• [Records from a data source]:
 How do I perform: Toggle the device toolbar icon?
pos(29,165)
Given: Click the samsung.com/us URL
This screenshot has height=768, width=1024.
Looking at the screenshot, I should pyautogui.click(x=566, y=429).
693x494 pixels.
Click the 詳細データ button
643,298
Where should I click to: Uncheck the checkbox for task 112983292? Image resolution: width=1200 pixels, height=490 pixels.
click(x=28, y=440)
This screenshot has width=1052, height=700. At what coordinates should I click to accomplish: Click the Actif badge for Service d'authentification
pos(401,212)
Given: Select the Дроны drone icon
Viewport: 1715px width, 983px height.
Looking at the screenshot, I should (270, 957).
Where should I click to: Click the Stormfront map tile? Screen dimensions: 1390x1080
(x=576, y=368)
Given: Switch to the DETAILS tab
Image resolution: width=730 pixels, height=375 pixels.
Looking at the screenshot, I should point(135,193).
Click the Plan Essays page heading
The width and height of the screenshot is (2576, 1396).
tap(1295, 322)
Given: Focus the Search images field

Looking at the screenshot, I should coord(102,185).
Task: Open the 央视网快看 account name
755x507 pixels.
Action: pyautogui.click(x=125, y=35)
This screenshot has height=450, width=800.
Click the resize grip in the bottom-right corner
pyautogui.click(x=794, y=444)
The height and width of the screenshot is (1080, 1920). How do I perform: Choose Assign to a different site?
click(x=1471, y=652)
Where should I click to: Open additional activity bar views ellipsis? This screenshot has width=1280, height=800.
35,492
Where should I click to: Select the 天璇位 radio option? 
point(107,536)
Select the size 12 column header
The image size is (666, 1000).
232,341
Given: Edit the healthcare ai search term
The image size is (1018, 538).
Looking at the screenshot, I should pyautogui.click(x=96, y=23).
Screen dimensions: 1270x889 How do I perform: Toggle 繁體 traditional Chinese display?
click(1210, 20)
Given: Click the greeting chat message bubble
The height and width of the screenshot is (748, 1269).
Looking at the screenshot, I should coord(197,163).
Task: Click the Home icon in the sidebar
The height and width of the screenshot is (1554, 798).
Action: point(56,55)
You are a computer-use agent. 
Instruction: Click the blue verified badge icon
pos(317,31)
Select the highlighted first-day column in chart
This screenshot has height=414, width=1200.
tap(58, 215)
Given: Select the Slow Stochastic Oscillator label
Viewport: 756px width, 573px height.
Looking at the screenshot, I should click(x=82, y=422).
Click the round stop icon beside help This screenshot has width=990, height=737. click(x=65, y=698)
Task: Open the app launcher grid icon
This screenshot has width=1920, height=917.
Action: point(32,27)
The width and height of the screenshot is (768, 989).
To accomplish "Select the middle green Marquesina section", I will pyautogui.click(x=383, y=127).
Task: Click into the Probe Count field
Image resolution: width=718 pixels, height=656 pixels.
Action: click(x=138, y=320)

• [WORK INSTRUCTION]: Here the output must be the lines above from the line with "This screenshot has height=450, width=800." to the line with "You are a computer-use agent.", both included, duplicated word for word and nothing else.

• [SOLUTION TO THE PROBLEM]:
This screenshot has height=450, width=800.
Click the resize grip in the bottom-right corner
pyautogui.click(x=794, y=444)
The height and width of the screenshot is (1080, 1920). How do I perform: Choose Assign to a different site?
click(x=1471, y=652)
Where should I click to: Open additional activity bar views ellipsis? This screenshot has width=1280, height=800.
35,492
Where should I click to: Select the 天璇位 radio option? 
point(107,536)
Select the size 12 column header
The image size is (666, 1000).
232,341
Given: Edit the healthcare ai search term
The image size is (1018, 538).
Looking at the screenshot, I should pyautogui.click(x=96, y=23).
Screen dimensions: 1270x889 How do I perform: Toggle 繁體 traditional Chinese display?
click(1210, 20)
Given: Click the greeting chat message bubble
The height and width of the screenshot is (748, 1269).
Looking at the screenshot, I should coord(197,163).
Task: Click the Home icon in the sidebar
The height and width of the screenshot is (1554, 798).
Action: point(56,55)
You are a computer-use agent. 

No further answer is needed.